An analysis of the amounts owed by school districts as reported on their most recent Comprehensive Annual Financial Reports filed with the state Department of Education found the total to be about $715 million as of June 30 of last year. They average $1.2 million per district, but vary widely. A handful of districts did not report any liabilities and only one, Bay Head, specifically stated that it does not pay for unused sick time at retirement. The largest districts – Newark and Jersey City – had liabilities of $34.6 million and $36.5 million, respectively.
Getting rid of large terminal leave bills is not impossible. Some 77 municipalities, as well as Hunterdon and Passaic counties, do not compensate any employees for any unused days.
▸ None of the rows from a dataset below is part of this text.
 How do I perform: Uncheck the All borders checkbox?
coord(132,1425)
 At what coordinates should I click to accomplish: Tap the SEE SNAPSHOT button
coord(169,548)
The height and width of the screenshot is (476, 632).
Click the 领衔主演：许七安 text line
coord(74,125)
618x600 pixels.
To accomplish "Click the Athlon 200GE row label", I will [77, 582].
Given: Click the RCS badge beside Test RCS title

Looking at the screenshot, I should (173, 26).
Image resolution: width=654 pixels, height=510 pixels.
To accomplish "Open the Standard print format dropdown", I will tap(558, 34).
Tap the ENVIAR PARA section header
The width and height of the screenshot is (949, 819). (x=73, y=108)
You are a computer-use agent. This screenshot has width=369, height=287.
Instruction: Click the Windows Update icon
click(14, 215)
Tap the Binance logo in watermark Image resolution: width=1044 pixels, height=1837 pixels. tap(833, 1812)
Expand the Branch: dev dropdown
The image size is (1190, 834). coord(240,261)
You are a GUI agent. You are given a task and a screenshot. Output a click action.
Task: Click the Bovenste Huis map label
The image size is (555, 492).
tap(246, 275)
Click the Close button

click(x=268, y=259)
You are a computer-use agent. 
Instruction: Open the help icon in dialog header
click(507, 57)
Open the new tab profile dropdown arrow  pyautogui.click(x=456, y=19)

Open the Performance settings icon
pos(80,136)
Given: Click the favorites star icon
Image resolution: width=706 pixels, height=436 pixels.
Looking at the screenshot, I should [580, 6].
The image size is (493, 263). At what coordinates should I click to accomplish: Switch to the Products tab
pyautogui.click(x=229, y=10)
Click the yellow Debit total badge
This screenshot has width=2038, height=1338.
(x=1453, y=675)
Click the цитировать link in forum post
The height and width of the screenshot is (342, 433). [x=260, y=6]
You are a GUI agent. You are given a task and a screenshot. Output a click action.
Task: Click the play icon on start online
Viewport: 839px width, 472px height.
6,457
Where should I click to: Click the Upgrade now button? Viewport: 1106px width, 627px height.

Donato Nieman, Montgomery’s township administrator, said township employees can accrue sick time and can use it if they have a period of extended illness – Nieman himself became very ill a few years ago and was able to take 100 days off because he had accrued unused sick days. But they don’t expect to get a financial windfall on retirement simply for being healthy.
“This is a policy that was in place when I got here some 18 years ago,” he said. “Sick time is for being sick. If you work in the private sector, there’s nowhere I know of where they do that.” Nieman characterized terminal pay for unused absence days as “a remnant of the days when public-sector workers were not paid well. The world has changed and those perks have become unaffordable.”
Citing reports of police chiefs and others received six-figure payouts on retiring, Nieman said, “That’s just not a reasonable thing to demand these days. Going forward, I think if municipalities have not eliminated them by now, they should. It makes economic sense. You just can’t afford to carry these liabilities on the books.”
So what do public workers get when they retire from Montgomery? Said Nieman, “We thank them and tell them how much we appreciate their loyal service.”